▸ Work instruction: Copy, from the entries below, each line where the word "this" can be found.

▸ Record set:
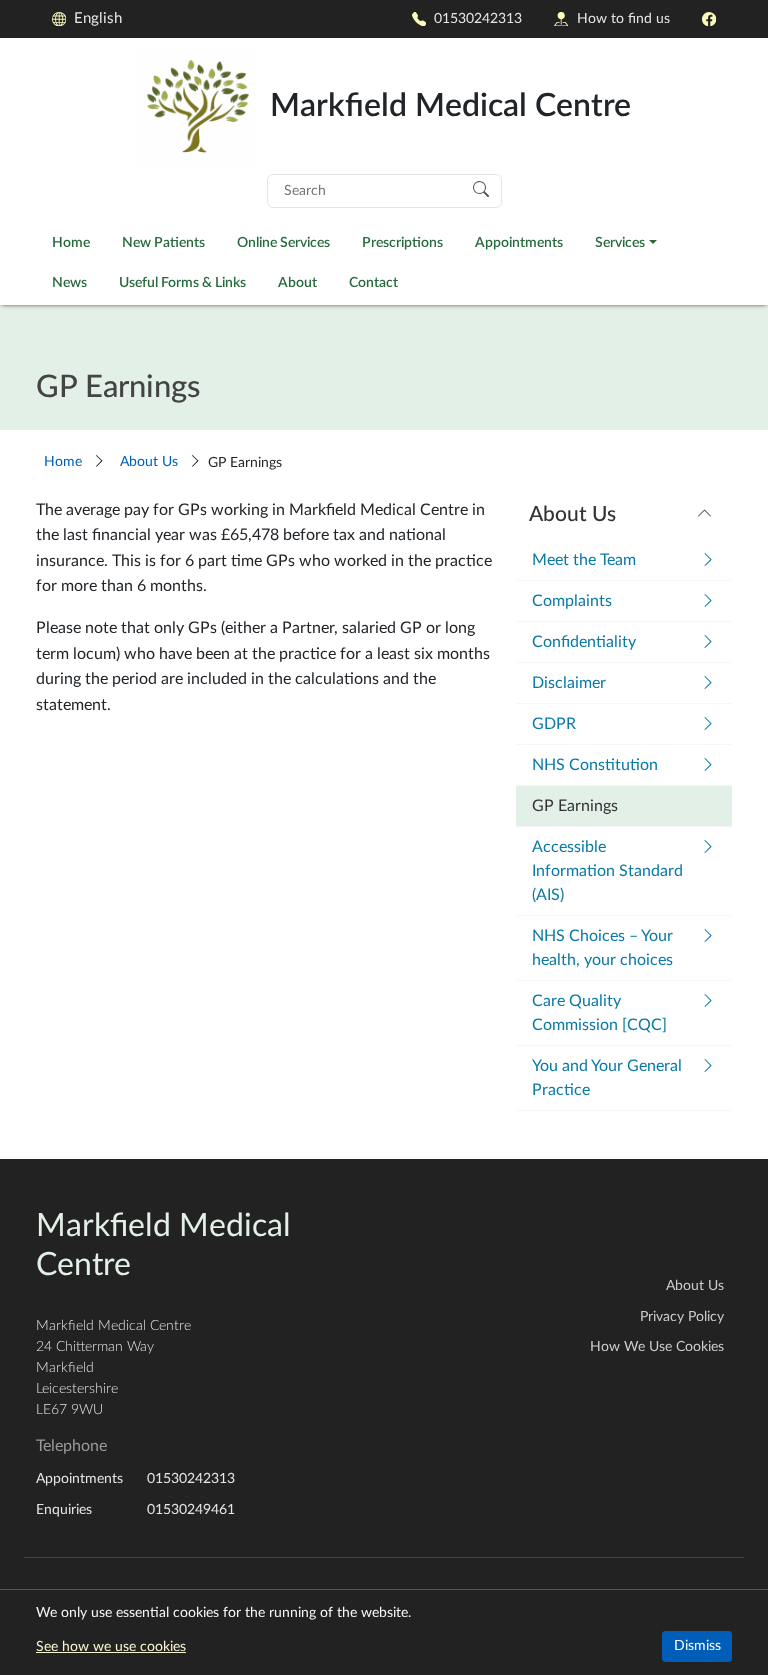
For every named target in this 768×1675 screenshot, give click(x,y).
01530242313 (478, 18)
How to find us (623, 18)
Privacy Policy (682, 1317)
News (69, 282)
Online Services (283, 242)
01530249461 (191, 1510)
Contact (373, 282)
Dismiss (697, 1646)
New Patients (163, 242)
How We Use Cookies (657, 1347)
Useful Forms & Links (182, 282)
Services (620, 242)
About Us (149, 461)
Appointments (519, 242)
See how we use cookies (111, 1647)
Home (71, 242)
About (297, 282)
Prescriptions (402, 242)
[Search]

--

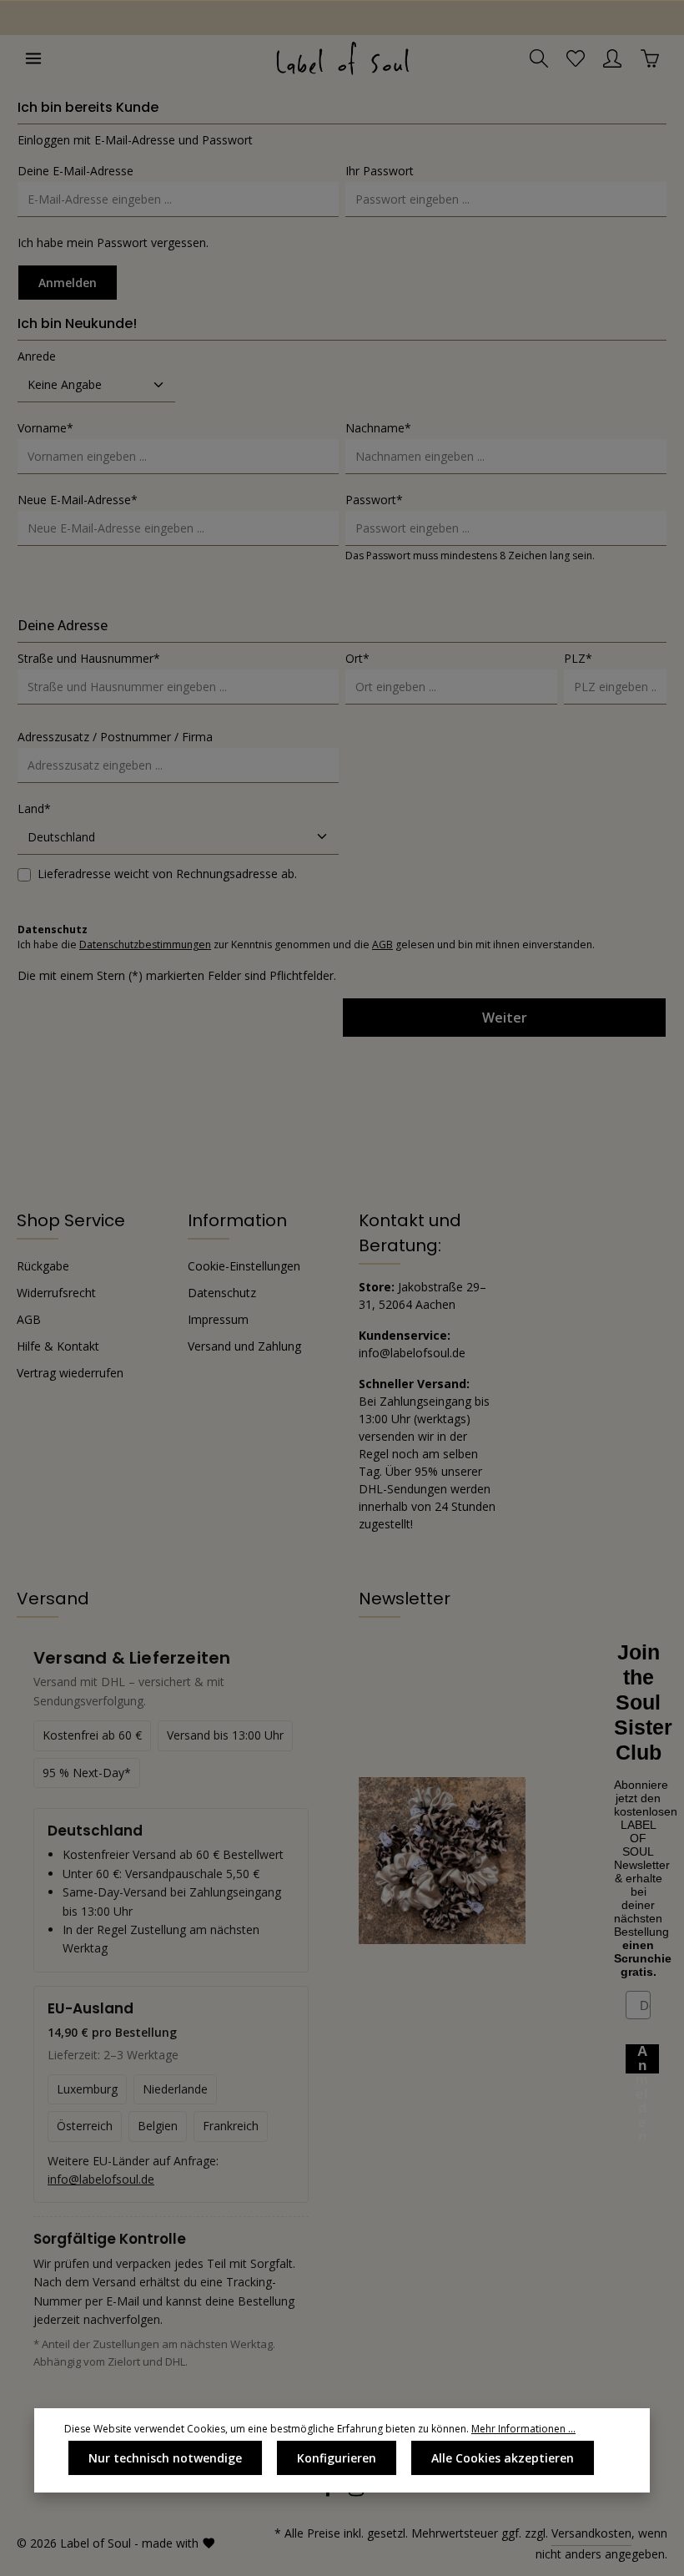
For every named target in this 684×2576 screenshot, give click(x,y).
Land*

▸ The answer:
For every named target in this 768×1675 screenshot, give click(x,y).
For every named target in this 684×2576 screenshot, give click(x,y).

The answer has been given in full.